[EM] electoral college/Serious thoughts

Dave Ketchum davek at clarityconnect.com
Sun May 2 23:25:02 PDT 2004


On Sat, 01 May 2004 22:16:04 -0500 Adam Tarr wrote:

> Dave Ketchum wrote:
> 
>> Adam seems to dream of some magic that would make an amendment doable:
>>      His magic is not convincing.
> 
> 
> I never said That the change I suggest would make passing an amendment a 
> snap.  You made a specific point, and I responded to it.  You said: 
> [removing the EC] "requires at least some of the low population states 
> to approve a Constitutional amendment that gives them less voice in 
> electing a President."  I proposed a way to eliminate the EC that 
> preserved their current relative share of the votes.  Nothing too fancy, 
> no magic... just responding to a specific point.
> 
>>      Needs clarification as to how 3/N and 54/M are even useful in magic.
> 
> 
> Just scale the number of votes coming out of any given state so that its 
> share of the total votes case is equal to its share of the electoral 
> votes.  So California's voters, after scaling, would always be 54/535 of 
> the total vote, no matter how many ballots were actually cast there.  
> Similarly, North Dakota voters would be 3/545 of the total.
> 

Looking closer, I see that your formulas work to let low-populaiion states 
keep their voting strength, while getting in relative party strength in 
vote counts.

Seems like this would have an uphill battle, for states doing better at 
getting voters to the polls would have each vote count less than in a 
sister state of the same population that had less actual voters.

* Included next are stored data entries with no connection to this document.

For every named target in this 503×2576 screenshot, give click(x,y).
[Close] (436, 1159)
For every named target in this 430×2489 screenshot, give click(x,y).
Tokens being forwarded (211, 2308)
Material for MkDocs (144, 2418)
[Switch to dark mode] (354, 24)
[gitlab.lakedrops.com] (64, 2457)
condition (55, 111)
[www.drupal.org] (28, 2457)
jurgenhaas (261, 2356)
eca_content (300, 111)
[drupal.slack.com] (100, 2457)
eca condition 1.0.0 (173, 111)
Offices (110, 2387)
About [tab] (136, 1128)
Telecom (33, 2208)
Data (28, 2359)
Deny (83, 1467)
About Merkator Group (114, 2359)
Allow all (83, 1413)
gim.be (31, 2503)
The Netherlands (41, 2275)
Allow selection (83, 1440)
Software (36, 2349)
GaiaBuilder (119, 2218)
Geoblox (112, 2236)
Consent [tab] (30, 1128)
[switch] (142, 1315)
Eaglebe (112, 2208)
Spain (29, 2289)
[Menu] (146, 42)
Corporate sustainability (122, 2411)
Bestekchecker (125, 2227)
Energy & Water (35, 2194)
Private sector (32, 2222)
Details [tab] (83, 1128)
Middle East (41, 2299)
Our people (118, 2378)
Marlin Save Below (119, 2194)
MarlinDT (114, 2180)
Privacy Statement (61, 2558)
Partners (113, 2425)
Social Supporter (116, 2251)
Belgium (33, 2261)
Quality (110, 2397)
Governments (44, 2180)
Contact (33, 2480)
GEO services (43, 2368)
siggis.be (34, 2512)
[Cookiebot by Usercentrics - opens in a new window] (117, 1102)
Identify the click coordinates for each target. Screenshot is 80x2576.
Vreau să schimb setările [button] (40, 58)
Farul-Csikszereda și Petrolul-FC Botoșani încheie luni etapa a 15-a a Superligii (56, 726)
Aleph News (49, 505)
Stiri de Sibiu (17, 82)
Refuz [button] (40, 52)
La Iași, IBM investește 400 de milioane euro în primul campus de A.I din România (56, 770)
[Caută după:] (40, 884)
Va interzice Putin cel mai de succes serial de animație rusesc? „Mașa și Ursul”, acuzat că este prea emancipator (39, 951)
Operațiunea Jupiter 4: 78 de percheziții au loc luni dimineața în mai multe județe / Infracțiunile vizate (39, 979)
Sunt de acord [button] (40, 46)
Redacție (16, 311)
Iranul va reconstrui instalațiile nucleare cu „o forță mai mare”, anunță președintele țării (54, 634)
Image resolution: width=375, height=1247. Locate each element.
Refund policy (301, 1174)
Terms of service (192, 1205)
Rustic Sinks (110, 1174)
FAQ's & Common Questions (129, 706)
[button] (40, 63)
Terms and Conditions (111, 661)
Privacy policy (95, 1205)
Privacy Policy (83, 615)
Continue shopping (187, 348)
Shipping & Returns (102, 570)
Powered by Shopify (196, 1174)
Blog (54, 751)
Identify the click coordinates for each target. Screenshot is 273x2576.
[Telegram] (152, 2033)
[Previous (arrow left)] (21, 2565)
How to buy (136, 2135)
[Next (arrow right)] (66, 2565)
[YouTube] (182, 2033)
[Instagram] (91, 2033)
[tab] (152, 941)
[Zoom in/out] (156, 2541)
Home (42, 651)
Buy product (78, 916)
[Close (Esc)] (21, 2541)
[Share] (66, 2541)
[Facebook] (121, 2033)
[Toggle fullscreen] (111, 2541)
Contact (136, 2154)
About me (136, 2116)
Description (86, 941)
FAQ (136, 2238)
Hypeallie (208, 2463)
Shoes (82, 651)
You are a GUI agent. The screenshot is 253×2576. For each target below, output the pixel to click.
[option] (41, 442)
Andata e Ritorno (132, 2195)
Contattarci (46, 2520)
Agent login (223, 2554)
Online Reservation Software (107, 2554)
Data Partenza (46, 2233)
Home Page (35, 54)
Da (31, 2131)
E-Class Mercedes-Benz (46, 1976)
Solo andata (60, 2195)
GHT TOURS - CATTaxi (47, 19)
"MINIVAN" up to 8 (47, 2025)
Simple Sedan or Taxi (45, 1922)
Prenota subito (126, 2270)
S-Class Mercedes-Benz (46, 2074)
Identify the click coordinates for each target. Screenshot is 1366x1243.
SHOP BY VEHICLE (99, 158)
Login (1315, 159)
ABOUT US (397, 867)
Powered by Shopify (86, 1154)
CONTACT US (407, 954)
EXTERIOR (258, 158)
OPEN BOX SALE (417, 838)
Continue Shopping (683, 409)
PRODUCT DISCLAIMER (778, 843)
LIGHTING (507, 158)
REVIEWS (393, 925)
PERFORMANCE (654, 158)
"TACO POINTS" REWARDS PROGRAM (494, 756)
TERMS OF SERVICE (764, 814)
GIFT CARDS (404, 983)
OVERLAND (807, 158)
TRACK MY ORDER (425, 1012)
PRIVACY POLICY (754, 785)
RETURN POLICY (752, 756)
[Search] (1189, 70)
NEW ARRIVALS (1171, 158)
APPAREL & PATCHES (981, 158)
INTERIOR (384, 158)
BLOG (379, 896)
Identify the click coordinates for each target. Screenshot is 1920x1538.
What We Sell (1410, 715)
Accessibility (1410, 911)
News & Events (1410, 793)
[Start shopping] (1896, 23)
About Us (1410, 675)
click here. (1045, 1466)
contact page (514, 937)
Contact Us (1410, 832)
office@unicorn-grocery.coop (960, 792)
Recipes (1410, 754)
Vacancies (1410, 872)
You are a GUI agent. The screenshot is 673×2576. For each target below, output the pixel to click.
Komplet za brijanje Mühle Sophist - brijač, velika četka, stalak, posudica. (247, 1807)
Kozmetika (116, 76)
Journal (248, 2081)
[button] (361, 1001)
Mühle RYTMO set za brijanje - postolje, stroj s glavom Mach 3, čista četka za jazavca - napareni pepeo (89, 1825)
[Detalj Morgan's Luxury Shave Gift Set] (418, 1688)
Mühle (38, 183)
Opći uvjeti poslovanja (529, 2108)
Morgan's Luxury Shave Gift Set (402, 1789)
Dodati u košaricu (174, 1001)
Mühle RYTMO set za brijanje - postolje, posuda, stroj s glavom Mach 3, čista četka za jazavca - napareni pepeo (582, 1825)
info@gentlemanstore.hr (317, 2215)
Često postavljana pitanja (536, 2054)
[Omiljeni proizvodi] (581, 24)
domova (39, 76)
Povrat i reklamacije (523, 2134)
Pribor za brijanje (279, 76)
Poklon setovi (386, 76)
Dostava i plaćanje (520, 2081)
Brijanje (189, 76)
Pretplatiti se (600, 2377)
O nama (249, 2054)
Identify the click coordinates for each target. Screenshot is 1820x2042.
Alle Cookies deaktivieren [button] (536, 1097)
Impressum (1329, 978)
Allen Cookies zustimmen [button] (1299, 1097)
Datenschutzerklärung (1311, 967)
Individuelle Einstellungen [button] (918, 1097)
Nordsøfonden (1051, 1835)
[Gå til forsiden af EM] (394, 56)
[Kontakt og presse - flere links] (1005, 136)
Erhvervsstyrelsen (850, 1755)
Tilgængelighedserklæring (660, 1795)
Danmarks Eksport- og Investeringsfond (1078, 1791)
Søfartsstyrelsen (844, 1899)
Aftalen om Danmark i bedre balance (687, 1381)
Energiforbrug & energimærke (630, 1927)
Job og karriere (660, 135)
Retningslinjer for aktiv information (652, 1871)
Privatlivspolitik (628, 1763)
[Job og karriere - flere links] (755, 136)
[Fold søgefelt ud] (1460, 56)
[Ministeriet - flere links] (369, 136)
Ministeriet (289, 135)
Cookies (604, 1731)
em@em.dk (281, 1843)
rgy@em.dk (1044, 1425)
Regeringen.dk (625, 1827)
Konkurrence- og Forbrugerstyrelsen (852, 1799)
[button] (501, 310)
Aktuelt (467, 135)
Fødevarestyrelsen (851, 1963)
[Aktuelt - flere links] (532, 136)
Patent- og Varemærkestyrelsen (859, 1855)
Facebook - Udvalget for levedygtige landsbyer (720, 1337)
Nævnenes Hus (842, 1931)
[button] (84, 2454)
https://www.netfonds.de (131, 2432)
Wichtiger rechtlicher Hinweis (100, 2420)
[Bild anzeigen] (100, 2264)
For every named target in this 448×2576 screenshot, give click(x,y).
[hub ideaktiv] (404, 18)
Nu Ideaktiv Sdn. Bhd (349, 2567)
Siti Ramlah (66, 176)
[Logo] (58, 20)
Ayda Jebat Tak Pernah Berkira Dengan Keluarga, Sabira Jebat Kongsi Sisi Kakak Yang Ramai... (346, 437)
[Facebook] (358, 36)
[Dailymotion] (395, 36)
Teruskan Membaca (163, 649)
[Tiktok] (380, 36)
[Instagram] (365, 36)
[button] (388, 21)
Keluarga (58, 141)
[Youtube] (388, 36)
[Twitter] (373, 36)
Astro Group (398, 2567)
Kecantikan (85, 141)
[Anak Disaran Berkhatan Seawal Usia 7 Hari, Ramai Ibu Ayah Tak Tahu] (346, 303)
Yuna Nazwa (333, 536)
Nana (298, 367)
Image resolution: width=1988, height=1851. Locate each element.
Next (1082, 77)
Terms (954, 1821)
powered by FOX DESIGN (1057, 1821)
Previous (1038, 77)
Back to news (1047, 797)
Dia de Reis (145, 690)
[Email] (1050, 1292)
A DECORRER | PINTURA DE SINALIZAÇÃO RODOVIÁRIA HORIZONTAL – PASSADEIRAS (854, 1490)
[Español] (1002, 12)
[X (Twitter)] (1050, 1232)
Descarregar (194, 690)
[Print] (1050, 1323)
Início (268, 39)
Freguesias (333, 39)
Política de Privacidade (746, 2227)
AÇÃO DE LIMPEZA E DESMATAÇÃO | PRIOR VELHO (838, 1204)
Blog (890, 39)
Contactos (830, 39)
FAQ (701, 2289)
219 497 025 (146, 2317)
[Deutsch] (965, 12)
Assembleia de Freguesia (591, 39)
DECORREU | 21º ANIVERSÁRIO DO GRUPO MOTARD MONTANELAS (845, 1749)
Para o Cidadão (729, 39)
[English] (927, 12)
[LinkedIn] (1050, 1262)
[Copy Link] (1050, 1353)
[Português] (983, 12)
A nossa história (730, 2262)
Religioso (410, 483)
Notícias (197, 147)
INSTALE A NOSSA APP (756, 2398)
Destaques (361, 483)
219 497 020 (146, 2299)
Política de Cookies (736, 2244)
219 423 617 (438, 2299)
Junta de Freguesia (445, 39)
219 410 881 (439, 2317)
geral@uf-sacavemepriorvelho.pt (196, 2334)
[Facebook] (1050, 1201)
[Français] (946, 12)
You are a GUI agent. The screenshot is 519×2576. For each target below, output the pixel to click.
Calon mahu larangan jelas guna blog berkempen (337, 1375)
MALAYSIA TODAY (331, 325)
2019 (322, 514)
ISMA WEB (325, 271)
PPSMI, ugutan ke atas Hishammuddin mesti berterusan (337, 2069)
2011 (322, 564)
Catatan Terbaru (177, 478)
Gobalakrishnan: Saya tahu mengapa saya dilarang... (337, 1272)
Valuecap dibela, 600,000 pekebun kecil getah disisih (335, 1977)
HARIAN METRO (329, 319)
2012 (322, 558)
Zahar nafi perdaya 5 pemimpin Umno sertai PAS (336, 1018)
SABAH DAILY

>> Adam dreams that a near tie in a popular vote national election is not 
>> worth preparing for:
> 
> 
> I never said that.  I said that I wouldn't shy away from a national vote 
> just because a tie MIGHT happen.
> 

Seems like we are hitting the same topic in different words.
      I say getting a nationwide edition of what happened to FL in 2000 
needs AVOIDING.

     You would not worry.


>>      There HAS to be a law somewhere that the bigger the problem 
>> associated with not being prepared, the greater the odds of the event 
>> happening.
>>      Remember that near tie is not an absolute number, but based on 
>> how big a change might result from a recount.
> 
> 
> Yes, of course.  Recounts are still a possibility.  But that's not 
> enough of a reason to eschew a national vote.
> 
> -Adam
> 
> P.S.  Let's remember for a moment that the EC was not implemented as 
> some high-concept method of guaranteeing small states' rights.  It was a 
> method of abstracting out the vote so that the southern states could get 
> some credit for their non-voting slave populations.  Not exactly the 
> proudest legacy left in our system of government.

-- 
  davek at clarityconnect.com    people.clarityconnect.com/webpages3/davek
  Dave Ketchum   108 Halstead Ave, Owego, NY  13827-1708   607-687-5026
            Do to no one what you would not want done to you.
                  If you want peace, work for justice.